After writing this brief piece recently for Treehugger:
Using Data and Citizen Science for Gardening Success
I’ve been thinking more about ‘big data’ and both the challenges and opportunities wide scale data gathering can bring. We tend to think of ‘big data’ in negative terms – as a tool used against us rather than something we can contribute to and use to our advantage.
I think rethinking data, its availability and its usage is key to developing sustainable systems and practices moving forward.
Many people want to make a change, but there are barriers to sustainable progress.

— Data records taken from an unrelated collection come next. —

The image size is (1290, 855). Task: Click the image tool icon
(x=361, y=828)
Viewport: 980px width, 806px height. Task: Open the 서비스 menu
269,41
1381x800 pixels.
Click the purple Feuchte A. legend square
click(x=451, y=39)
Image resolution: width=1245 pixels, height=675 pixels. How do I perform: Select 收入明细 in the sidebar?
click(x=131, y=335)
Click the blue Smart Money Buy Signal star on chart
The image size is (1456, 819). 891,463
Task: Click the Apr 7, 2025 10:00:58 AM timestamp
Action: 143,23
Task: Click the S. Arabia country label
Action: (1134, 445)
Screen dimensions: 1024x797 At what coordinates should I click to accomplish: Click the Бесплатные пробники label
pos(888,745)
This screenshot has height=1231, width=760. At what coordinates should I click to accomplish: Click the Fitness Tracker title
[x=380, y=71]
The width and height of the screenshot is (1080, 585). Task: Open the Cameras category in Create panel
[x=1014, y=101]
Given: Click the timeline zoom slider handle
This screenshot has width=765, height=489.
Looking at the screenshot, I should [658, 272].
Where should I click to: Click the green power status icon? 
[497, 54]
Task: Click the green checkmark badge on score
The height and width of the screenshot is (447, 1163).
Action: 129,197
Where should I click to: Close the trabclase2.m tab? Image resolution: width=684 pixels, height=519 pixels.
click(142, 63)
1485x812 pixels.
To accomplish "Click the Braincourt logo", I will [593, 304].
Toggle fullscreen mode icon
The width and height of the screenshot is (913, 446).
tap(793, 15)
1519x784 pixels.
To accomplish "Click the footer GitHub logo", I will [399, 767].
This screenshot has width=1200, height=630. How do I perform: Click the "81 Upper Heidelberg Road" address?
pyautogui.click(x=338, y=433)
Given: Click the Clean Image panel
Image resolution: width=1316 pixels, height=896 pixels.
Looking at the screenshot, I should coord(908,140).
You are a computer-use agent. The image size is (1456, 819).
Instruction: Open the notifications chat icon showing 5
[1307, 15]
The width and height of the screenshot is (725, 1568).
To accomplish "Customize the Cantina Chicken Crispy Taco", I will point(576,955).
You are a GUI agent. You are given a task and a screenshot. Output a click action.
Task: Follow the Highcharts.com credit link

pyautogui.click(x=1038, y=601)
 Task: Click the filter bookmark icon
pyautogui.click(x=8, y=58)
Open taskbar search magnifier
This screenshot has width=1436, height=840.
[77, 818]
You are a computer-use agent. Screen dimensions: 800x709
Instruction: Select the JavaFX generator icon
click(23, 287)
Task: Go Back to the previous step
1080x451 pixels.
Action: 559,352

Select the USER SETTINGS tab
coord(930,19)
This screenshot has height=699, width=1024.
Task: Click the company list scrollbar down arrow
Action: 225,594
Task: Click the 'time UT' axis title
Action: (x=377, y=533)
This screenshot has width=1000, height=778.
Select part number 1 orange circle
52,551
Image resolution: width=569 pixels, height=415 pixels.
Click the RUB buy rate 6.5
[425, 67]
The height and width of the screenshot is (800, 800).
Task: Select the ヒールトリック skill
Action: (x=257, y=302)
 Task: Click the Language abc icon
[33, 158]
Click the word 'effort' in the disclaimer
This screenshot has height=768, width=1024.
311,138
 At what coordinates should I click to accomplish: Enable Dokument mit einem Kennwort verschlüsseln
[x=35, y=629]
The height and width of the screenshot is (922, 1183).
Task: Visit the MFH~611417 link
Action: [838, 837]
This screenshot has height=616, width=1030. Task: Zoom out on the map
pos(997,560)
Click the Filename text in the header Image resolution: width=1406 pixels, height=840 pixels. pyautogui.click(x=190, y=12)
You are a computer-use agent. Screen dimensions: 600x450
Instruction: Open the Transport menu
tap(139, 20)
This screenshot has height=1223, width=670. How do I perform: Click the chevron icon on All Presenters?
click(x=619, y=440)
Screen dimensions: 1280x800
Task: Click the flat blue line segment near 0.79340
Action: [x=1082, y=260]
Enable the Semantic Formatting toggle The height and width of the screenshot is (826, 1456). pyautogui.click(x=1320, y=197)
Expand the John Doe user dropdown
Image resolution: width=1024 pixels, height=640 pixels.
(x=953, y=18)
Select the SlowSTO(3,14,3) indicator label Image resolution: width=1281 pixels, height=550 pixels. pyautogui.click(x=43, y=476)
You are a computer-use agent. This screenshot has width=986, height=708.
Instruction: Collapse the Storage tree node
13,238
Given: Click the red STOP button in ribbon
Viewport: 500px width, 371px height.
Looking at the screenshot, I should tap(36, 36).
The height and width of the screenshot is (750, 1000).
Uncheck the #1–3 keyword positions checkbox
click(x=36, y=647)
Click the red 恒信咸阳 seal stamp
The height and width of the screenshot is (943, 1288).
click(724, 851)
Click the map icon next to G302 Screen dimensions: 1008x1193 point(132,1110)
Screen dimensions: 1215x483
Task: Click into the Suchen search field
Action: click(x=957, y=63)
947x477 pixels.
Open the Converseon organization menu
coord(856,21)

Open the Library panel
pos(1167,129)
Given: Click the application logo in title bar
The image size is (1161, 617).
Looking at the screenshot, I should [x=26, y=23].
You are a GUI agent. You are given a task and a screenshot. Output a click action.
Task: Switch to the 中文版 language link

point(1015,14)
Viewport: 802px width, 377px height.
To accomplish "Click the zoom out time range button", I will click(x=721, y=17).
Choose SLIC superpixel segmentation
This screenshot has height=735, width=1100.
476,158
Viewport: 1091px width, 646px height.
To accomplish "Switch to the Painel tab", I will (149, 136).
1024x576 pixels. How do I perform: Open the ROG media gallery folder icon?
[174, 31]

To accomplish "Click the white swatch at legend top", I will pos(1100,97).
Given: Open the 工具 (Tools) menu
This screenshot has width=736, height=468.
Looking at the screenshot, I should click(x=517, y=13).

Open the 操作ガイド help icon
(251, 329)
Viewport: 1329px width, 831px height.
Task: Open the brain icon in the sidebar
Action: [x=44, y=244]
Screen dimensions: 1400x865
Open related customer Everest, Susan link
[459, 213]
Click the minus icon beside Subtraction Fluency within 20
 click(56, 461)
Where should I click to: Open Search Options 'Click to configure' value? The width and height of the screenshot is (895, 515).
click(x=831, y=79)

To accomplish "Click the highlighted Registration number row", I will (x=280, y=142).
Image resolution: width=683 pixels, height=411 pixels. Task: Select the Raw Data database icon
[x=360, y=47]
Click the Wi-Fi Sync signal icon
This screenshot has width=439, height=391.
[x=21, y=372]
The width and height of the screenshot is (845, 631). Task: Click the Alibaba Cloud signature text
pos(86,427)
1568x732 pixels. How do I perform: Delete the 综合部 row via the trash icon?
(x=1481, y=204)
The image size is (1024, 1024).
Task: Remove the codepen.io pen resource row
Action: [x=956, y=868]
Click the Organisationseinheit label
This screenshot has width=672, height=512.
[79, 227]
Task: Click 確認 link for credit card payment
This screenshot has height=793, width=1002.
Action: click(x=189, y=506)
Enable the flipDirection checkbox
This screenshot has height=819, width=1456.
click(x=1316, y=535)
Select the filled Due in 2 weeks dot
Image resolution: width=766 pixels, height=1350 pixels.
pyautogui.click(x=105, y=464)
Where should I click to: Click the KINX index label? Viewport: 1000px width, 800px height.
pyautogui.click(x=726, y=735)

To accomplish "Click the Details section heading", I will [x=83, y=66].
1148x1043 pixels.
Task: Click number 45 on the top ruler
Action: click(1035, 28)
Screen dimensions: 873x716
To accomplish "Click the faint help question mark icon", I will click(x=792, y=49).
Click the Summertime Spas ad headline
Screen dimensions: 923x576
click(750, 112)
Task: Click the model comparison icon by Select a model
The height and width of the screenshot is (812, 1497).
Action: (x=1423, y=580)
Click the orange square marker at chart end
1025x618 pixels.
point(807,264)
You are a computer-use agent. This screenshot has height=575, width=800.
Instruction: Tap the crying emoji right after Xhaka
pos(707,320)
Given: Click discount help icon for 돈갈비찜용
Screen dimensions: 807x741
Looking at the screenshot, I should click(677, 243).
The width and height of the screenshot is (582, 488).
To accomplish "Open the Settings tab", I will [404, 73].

These can include:
- The limitations and restrictions of the current economic system.
- A lack of access to funding (and sometimes concrete information) for those who want to manage land in a sustainable, eco-friendly way.
- A top-down governance approach that makes it more difficult for individuals to make change.
- Political short-sightedness that prioritises economics over ecology and people.
Collaborative models, citizen science, and co-operative ways of being can part of a holistic approach to solve these problems.
In plant growth, gardening and agriculture, access to data enables sustainable practices to develop, and thrive. And this is just one sector in which contributing to and making data accessible to all can make a big difference.
By measuring and quantifying certain measures of many areas relating to sustainability, from materials, to infrastructure, to energy… we can begin to proceed towards concrete solutions.
The key things, of course, are where data comes from. And, crucially, how it is used and disseminated. When we all work to contribute to scientific data through citizen science, and when that data is then made accessible to all, then we can all begin to see the power we wield as individuals to make a big difference.
We increasingly move in a world in which everything about us and our environments is captured, stored and analysed with artificial intelligence algorithms. But data gathering is not just something to fear. It is crucial that we develop strong systems of control and accountability.